PAGE EXCERPT section start

VIENTIANE -- Foreign ministers of the Philippines and China met on Friday evening in Vientiane and agreed to cool simmering tensions in the South China Sea in line with their earlier provisional agreement on resupply missions in Manila's outposts in the disputed waterway.
China's Wang Yi and the Philippines' Enrique Manalo talked for an hour, after participating in a dinner organized for top diplomats present in Laos for an annual meeting of top diplomats from the Association of Southeast Asian Nations (ASEAN) and its partner countries.
"We didn't go into that many details," Manalo told reporters on Friday night. "But we did agree that we would honor the provisional agreement in a clear and sincere effort to defuse tensions and try and prevent any incidents, of course, from leading to further tension in our relationship."
"But most importantly, we also acknowledged that the provisional agreement will not prejudice our respective positions on our claims of the South China Sea. But we both agreed again that we will try our best," he added.
At the heart of these tensions is the South China Sea, which China lays claim to. The Philippines claims parts of the disputed waterway that fall within its exclusive economic zone. Unlike the Philippines, China has used aggression to assert its claims, acts that were called unlawful by the Permanent Court of Arbitration in 2016.
The bilateral meeting between the two ministers is their first face-to-face meeting since July 2022, a few weeks after Philippine President Ferdinand Marcos Jr. was elected.
Wang and Manalo's meeting focused on cooling tensions, ever since the maritime clash on June 17, when Chinese Coast Guard personnel, armed with spears and knives, boarded a Philippine boat near the waters of Second Thomas Shoal and damaged equipment on the boat. A Filipino serviceman also lost a thumb in the clash. Manila called the incident "piracy" and demanded Beijing pay $1 million in reparations for property damage.
Both Manila and Beijing have aired different takes on the "provisional arrangement" for the resupply missions to the BRP Sierra Madre, a grounded warship stationed at Second Thomas Shoal, a maritime feature within the Philippines' exclusive economic zone. Manila said it did not agree to on-site inspections from Chinese vessels, as well as prior notifications for such missions.

PAGE EXCERPT section end
PROVIDED INFORMATION section start

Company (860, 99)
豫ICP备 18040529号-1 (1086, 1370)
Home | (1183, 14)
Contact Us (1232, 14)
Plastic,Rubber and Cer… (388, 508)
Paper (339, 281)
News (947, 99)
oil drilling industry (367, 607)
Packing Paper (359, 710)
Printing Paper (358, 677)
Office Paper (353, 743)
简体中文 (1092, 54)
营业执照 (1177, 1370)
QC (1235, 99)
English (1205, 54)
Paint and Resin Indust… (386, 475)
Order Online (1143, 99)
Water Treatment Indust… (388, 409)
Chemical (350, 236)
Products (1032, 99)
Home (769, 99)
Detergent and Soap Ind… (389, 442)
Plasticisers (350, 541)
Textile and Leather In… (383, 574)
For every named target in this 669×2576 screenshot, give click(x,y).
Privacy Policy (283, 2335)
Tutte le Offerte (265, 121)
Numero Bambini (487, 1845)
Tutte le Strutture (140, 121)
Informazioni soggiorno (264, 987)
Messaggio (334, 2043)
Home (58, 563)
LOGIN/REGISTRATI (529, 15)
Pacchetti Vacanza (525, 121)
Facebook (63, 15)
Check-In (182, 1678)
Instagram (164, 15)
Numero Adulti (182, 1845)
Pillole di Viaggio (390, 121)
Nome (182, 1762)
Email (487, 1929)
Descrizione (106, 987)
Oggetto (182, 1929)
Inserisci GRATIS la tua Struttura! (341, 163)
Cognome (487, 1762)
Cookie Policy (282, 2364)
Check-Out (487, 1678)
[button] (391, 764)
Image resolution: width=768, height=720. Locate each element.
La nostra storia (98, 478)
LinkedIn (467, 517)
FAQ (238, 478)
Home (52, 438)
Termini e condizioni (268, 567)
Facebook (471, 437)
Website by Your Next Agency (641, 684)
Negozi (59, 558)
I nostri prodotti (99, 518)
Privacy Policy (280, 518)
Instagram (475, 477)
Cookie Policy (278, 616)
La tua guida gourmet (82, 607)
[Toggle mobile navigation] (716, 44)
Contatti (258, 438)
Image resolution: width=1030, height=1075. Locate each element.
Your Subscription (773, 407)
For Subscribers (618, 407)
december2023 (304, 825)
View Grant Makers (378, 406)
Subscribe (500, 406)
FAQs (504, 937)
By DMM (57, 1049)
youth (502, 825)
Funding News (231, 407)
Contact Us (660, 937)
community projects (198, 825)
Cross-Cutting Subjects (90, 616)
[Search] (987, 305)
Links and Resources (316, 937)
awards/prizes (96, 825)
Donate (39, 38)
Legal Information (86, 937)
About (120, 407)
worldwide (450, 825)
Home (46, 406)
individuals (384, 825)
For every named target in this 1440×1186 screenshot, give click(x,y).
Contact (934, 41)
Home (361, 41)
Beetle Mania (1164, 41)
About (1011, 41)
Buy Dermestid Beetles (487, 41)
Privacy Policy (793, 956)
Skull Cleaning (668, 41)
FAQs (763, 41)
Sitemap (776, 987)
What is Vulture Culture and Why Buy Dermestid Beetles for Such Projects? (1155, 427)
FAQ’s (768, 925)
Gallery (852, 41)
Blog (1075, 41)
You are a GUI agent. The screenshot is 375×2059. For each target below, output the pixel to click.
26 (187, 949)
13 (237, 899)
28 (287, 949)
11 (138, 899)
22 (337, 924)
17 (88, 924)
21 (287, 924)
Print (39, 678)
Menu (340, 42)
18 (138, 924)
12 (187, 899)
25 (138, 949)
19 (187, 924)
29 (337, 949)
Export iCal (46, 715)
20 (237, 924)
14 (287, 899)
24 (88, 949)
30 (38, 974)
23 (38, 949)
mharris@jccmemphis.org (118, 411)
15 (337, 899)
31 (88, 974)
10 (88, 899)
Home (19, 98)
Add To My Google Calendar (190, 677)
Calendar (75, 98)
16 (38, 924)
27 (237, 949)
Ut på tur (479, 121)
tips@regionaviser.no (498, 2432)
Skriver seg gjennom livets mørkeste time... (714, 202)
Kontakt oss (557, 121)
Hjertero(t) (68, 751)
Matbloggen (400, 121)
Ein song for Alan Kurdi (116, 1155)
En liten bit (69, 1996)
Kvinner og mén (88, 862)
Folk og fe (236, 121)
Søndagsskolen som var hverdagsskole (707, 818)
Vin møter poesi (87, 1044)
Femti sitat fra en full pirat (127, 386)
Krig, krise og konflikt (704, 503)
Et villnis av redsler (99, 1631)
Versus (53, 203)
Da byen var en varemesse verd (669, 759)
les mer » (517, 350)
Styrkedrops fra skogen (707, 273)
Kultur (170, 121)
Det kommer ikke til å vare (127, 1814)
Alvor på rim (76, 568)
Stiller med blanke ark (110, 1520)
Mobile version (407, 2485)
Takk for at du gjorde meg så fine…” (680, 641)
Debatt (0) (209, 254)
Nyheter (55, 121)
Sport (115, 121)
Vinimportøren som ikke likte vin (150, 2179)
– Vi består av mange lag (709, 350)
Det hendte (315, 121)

PROVIDED INFORMATION section end

> _EXERCISE DIRECTIONS_: According to the news report on the Philippines–China ministers' meeting in Vientiane, why did the two sides agree to honor the provisional agreement?

> _RESPONSE TO THIS EXERCISE_: Manalo said they agreed to honor it in a clear and sincere effort to defuse tensions. They also wanted to try to prevent any incidents from leading to further tension in the relationship.